It is not uncommon for businesses to sell goods or services to consumers on credit. However, once a consumer has accepted a credit agreement, they become liable for the payment of that debt, usually by way of monthly instalments. Therefore, when a consumer defaults on their instalments, the business is entitled to institute legal action against the debtor to recover the outstanding debt. This article will discuss how a company can recover an outstanding debt using the litigious process.
Letters Of Demand
Generally, the creditor has no obligation to deliver a letter of demand on the defaulting debtor before instituting legal action. However, the letter serves to alert the debtor of the amount of the debt and specify the default. It is important to note that such notification is a requirement under Section 129 of the National Credit Act 34 of 2005, as amended.
The letter further serves to notify the debtor that the creditor will initiate action against them should they remain in default. In other words, an opportunity is afforded to the debtor to settle the debt outside of court, thus saving the creditor legal costs. Should the debtor remain in default, the creditor may proceed with the litigious process i.e issuing summons.
Obtaining A Warrant Of Execution
When a summons is delivered to the debtor, and they do not defend it, the creditor may obtain a judgment against the debtor to pay the outstanding debt plus interest and the legal costs incurred. It is important to note that a debtor must deliver their notice to defend the claim within 10 days after receiving a summons1. The creditor can thereafter use the judgment to obtain a warrant of execution against the debtor.

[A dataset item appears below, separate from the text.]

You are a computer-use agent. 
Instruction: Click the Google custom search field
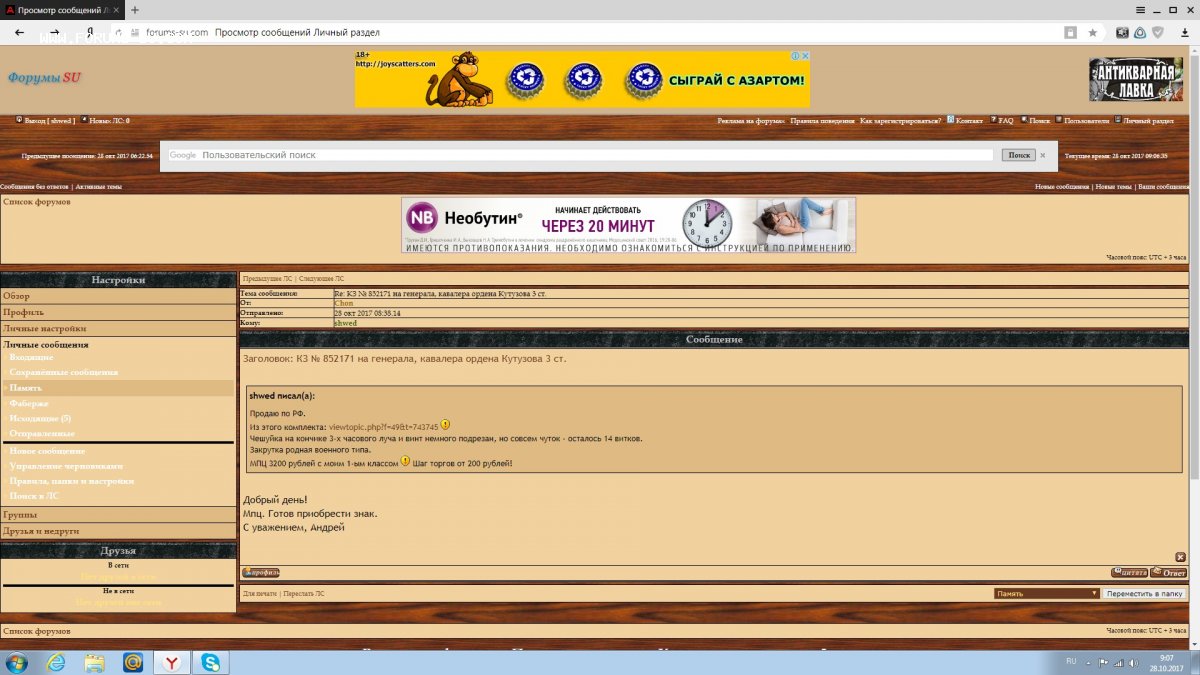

A warrant of execution will be used to instruct the Sheriff to attach the debtor's property, which will then be auctioned, and the proceeds will be used to recover the outstanding debt and all other costs incurred during the litigious process. A warrant of execution can be obtained in respect of both movable2 and immovable3 property. Alternatively, the creditor may obtain a garnishee order4 (where the outstanding debt will be paid by a third party if that party is indebted to the debtor) or an emoluments order5 (where a portion of the debtor's salary is attached to the outstanding debt). Finally, a creditor apply for the court to conduct an enquiry into the financial status of the debtor and make any order it deems just and equitable in order to settle the outstanding debt.6
Businesses offering credit facilities are likely to encounter debtors who refuse to pay off their debts. As such, the litigious process allows these creditors to recover monies owed to them, thus preventing substantial loss.
1. Rule 13(1) of the Magistrate's Court Rules and Rule 19 of the High Court Rules.
2. Rule 41 of the Magistrate's Court Rules.
3. Rule 43 of the Magistrate's Court Rules.
4. Rule 47 of the Magistrate's Court Rules.
5. Rule 46 of the Magistrate's Court Rules.
6. Section 65A of the Magistrate's Court Act 32 of 1944.
The content of this article is intended to provide a general guide to the subject matter. Specialist advice should be sought about your specific circumstances.